Bref, la cavalcade des brancardiers les emmène vers les deux grands ghâts (quais) funéraires situés au bord du fleuve. Celui que je visite comporte cinq bûchers. Les quatre premiers sont dévolus aux quatre castes principales, le cinquième sert à rallumer les autres en cas de panne. Selon mon informateur, un pseudo guide tellement défoncé qu’il lui faut régulièrement lui rappeler de quoi il me parle, le dernier foyer brûle sans discontinuer depuis 2500 ans. Toutes les maisons alentour, dont un mouroir tenu par les sœurs de Mère Thérésa, sont couvertes d’une épaisse pellicule de suie, ce qui rajoute à l’aspect dramatique du site. Au bout d’un moment, alors que j’essaie de me débarrasser du garçon à l’haleine encannabissée qui bave maintenant sur mon épaule où il s’est quasiment endormi, je réalise qu’une fois la crémation terminée, des hommes torse nu donnent de grands coups de bambou dans le brasier finissant. Leur travail consiste à briser les crânes, qui, les bougres, refusent trop souvent d’éclater avec la chaleur, empêchant ainsi l’âme de leur propriétaire de s’envoler vers le Nirvana.

Pèlerins et sadhus
En plus des morts, à Varanassi il y a aussi à faire avec les vivants. Toute la cité respire la foi, vit au rythme du culte. Sur les ghâts au bord du Gange, dans les rues, dans les ashrams et dans les temples, des processions de pèlerins en orange chantent du matin au soir la gloire de Shiva, le dieu de la ville. Même le moindre potier ou vendeur de beignets arbore le point rouge du troisième œil ou des traits blancs sur le front. Et bien sûr, il y a les sadhus. Ils se baladent à moitié nu, souvent maigres à faire peur sous des dreadlocks, leur regard fixe de dément perdu dans les limbes. A l’aube, ils se mêlent à la population pour se laver de leurs souillures en faisant leurs ablutions dans les eaux troubles mais sacrées du Gange.

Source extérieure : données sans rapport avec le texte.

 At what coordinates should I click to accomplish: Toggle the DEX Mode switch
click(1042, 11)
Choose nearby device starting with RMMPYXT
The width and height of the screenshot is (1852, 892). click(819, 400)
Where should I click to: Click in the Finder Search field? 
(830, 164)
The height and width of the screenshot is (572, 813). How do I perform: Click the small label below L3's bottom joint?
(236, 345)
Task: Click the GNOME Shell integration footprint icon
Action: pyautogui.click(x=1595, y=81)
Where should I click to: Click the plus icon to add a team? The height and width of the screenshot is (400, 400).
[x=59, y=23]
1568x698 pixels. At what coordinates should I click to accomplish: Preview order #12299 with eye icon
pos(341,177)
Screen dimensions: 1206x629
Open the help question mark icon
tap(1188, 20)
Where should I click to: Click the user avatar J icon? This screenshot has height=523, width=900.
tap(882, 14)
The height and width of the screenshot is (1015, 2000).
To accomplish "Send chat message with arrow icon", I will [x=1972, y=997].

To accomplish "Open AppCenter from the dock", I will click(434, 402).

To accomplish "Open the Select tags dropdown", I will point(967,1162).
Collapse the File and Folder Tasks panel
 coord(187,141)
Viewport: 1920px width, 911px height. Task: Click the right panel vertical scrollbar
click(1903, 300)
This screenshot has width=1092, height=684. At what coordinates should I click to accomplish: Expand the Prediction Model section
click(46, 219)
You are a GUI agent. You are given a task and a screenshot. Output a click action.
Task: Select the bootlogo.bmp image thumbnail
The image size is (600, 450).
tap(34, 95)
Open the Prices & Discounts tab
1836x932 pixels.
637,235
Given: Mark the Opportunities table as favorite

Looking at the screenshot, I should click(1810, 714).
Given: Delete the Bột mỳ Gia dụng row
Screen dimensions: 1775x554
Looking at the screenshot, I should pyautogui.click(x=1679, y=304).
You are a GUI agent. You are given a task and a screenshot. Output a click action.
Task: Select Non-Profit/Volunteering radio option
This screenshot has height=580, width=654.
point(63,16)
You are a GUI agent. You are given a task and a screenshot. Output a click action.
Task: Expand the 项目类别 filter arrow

Un Français qui vit en Inde depuis plusieurs années m’assure qu’ils récupèrent les cendres sur les bûchers pour s’en couvrir le corps et qu’ils cuisent parfois carrément leur chapati (crêpe) sur la graisse grésillante des cadavres fumants… A ces petits plaisirs de bouche, certains yogis et nagas préfèrent ceux de l’ascèse sportive. Ils passent leur vie debout ou même sur une seule jambe, brandissent constamment un poing serré au-dessus de leur tête, suspendent d’énormes pierres à leur sexe ou je ne sais quoi d’autre encore comme truc insensé, ils ont vraiment beaucoup d’imagination. D’après ce qu’on me raconte, on peut voir les plus gratinés au pèlerinage de la Kumba Mella, où l’ensemble des sadhus se réunit tous les douze ans pour un grand bain rituel dans le Gange en compagnie d’une trentaine de millions de personnes. Il faut absolument que j’aille voir ce truc là.




Massage gluant
Evidemment, ici aussi les arnaqueurs sont légion. Il ne me faut pas plus de quelques heures pour me faire accoster par un prétendu brahmane, membre donc de la caste des prêtres, qui me propose un massage. Rassuré par l’honorabilité de sa tenue blanche et heureux de me délasser de la fatigue du voyage, j’accepte. Quelques minutes plus tard, me voici allongé dans une cabane infestée de cafards. C’est en fait un de ses amis, un gros poilu ruisselant de crasse, qui s’occupe de moi. Fort mal d’ailleurs, puisque cette brutasse me disloque le dos avant de m’en arracher la peau avec une huile puante imprégnée de sable, pendant que son chef me baratine sur la somme que je vais devoir payer. Idiot que je suis, j’encaisse une demi-heure de ce régime pour ne pas vexer mes hôtes, tout en tâchant désespérément de garder dans mon champ visuel la sacoche posée au bout du matelas avec tous mes papiers et mon argent. Lorsque le calvaire s’achève, je suis tout de même assez sage pour refuser la proposition de mon brahmane de partager avec lui un bang lassi, sorte de yaourt liquide lourdement chargé en THC.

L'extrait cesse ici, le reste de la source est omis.